Table 1 p53 isoform-specific antibodies

p53 isoforms have different subcellular localisations. Therefore, the use of a panel of p53 antibodies in immunohistochemistry can give different staining patterns for p53 in a same tumour sample. It would be interesting to investigate whether some p53 subcellular localisation can be associated with clinical markers. To have a better understanding of p53 immunostaining, it should be completed by RT-PCR analysis to determine p53 isoform mRNA expression in tumours.

Detection of p53 isoform expression by RT-PCR requires high-quality RNA. As RNAs are rapidly degraded in tissue in absence of blood supply (half-life of 15 min), RNAs have to be extracted immediately after biopsies or after surgical resection or on tumour samples nitrogen-frozen immediately after surgical resection. After purification, only total RNA extracts presenting a suitable ratio 28S/18S1.5 should be used for RT-PCR to determine p53 isoform expression in tumours. Such RNA quality is very difficult to obtain from paraffin-embedded tumour section as paraffin treatment destroys low abundant mRNA. Therefore, it is not recommended to use paraffin-embedded sections as source of RNA for RT-PCR of p53 isoform.

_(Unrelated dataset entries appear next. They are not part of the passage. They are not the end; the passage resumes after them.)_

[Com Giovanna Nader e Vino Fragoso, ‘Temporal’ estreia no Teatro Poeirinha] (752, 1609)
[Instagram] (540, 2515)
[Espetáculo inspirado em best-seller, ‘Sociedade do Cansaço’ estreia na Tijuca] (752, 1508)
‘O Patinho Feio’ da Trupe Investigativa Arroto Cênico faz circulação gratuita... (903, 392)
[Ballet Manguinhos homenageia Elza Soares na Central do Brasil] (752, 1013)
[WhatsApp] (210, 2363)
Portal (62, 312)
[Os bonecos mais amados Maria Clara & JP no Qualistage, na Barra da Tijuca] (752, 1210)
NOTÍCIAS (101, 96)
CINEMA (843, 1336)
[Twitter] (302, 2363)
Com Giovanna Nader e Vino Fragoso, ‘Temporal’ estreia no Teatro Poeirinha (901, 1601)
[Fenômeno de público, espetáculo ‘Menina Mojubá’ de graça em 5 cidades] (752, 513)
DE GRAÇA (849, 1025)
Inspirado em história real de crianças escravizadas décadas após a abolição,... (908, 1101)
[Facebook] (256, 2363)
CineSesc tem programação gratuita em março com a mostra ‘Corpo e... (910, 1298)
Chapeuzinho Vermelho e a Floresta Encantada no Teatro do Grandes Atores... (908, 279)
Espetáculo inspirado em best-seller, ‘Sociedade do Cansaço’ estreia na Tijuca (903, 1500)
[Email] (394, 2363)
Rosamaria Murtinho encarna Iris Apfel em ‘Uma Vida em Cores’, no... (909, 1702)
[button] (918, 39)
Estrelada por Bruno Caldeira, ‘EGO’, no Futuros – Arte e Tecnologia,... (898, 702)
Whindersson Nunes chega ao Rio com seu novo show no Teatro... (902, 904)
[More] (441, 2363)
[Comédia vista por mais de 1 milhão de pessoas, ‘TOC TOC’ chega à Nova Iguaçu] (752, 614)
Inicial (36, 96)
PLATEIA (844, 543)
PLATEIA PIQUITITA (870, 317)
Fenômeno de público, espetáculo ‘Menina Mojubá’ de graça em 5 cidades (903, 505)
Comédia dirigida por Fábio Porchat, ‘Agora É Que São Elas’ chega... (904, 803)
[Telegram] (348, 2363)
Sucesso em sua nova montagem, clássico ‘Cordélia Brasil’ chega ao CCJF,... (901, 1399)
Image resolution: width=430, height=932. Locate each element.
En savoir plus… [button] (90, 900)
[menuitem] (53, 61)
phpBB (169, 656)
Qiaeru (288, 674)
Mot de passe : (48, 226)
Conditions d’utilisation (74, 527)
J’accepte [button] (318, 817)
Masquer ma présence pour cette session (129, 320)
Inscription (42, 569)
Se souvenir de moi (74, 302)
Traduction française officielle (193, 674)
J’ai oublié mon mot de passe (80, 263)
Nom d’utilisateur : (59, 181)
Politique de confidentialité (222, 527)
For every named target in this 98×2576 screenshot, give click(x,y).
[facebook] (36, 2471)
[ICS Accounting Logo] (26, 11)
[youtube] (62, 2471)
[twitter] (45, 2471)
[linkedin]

Therefore, determination of p53 status in clinical studies is much more complex than hitherto appreciated. It suggests that it requires an integrated and complex analysis of p53 isoform expressions associated with p53 mutation analysis and immunohistochemistry. To date, no clinical studies have integrated all those p53 parameters to determine p53 status. Several clinical studies attempted to establish p53 status by analysing p53 target gene expression either by immunostaining or RNA microarray. Unfortunately, there are no established gene or protein markers of p53 functional activity yet. However, one can expect that future studies will be able to identify some. It would simplify greatly the determination of p53 status in tumours and help to diagnosis and cancer treatment.